For these scientists, people still need to remember that machines’ superiority has no essence if the pilots doesn’t understand the sea well, not to mention the passion they have for what they do.

“Robotic subs can stay down for days and reach extraordinary depths, instantly relaying their finds to scientists and an Internet-connected global audience. But they cannot go everywhere, and many scientists argue that studying the deep without direct human observation yields at best an incomplete understanding,” Chris Dixon wrote on The New York Times.
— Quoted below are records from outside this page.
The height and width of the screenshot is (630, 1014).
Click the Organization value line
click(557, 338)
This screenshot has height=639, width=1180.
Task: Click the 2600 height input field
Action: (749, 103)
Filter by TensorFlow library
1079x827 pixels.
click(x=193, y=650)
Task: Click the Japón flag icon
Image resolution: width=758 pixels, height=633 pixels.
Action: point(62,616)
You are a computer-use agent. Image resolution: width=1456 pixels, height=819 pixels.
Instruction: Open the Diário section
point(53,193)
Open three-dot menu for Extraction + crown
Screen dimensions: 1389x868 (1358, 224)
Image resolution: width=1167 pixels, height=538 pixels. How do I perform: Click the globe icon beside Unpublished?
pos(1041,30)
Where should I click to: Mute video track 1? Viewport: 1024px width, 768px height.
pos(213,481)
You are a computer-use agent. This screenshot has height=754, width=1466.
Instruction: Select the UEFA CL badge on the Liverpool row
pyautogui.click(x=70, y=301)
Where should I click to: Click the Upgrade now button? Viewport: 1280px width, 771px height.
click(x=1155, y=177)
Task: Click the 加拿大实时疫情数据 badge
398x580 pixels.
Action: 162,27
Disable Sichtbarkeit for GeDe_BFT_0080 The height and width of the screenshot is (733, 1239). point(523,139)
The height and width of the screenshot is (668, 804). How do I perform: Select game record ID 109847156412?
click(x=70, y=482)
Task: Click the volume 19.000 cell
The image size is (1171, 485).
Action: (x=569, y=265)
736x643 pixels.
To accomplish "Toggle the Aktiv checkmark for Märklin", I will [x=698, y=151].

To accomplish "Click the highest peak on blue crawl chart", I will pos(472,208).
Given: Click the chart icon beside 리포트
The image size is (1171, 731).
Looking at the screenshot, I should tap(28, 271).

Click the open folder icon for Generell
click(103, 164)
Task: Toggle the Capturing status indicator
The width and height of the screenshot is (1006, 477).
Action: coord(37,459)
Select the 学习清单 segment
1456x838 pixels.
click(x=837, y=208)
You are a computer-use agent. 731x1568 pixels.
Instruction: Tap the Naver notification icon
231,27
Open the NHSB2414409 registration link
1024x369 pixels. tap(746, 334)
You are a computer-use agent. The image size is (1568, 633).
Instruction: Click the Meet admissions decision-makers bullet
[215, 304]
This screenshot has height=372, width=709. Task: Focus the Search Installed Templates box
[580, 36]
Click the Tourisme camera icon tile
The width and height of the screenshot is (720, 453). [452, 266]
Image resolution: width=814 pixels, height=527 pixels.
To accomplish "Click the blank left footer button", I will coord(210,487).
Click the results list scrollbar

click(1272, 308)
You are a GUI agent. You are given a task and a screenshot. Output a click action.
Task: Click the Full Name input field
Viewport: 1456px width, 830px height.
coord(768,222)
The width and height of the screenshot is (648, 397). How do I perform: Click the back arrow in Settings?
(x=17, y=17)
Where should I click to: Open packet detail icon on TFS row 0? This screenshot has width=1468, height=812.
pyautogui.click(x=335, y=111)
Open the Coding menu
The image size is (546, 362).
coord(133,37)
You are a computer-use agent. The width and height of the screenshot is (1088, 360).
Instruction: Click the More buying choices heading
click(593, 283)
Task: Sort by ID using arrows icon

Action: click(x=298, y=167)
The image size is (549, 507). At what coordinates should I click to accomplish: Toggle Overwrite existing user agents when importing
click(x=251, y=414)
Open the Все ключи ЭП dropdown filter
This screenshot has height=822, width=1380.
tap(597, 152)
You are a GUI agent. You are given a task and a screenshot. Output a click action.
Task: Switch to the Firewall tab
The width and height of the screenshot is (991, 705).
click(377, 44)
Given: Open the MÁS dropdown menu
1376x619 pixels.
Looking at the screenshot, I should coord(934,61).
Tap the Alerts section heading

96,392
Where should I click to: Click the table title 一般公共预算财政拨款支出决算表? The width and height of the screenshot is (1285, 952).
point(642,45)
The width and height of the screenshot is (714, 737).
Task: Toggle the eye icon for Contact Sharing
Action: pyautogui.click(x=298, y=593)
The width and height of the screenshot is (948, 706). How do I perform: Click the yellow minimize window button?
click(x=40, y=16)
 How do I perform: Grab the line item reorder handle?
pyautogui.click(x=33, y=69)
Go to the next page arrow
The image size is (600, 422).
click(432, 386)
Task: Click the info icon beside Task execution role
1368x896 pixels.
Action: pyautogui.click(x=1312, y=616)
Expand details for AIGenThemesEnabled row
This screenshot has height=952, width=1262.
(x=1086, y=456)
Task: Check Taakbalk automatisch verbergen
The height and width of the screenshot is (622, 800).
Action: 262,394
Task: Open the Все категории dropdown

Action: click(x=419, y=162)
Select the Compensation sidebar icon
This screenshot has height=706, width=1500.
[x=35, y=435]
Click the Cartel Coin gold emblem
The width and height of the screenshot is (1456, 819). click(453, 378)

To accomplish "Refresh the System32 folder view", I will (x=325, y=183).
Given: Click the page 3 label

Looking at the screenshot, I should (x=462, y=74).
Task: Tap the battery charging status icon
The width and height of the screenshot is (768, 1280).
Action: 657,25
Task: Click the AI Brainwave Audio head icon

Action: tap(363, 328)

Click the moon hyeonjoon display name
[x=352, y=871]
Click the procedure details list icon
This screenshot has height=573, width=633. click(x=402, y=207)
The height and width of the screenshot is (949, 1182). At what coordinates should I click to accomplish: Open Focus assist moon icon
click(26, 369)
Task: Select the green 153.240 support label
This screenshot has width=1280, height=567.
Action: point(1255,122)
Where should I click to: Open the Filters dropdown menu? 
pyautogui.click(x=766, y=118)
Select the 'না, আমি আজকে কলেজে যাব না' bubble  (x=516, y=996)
Many scientists believe that cutting-edge technology is always beneficial in terms of coping with and adhering to the continuous changes in the industry.

“Even so, some aspects of ocean exploration are best left to robots,” said Tanya Lewis of Live Science.

Scottish company PhotoSynergy Limited (PSL) knows this. The startup company, which has been awarded for its deep water SLS7000, has developed SLS2000, a minuscule and compressed unit designed to provide a light source to deep sea divers in the oil and gas industry. The 30 mm in diameter and 70 mm long gadget operates through a LED fastened to the umbilical at the divers’ end. The company is now focusing on the development of the SLS5000.

“We had been testing the SLS5000 with a number of clients during its development phase and had received feedback from divers and their teams on the benefits of having a low power, minimal sized package, which would not impede the diver and which could be illuminated from the diver end as opposed to the dive bell end,” the company told WorldOil.com.

At the end of the day, it’s all about passion

Hawkes Ocean Technologies CEO Graham Hawkes, for instance, invented the DeepFlight Super Falcon simply because he wanted more. His true passion is flying, but various circumstances encouraged him to fly the other way around, which is by diving.

He is now sixty, but is still convinced that stopping is never an option. “[Diving] is flying. It's a very pure form of flying," he told Men’s Journal. And when asked about what’s behind his dedication for continuously inventing new machines for underwater exploration, he answered: "It has one endearing characteristic, which is you don't die if you mess up. We live on an ocean planet. We need to understand that. We need to be connected. [My inventions] can do that."

The opinions expressed herein are the author's and not necessarily those of The Maritime Executive.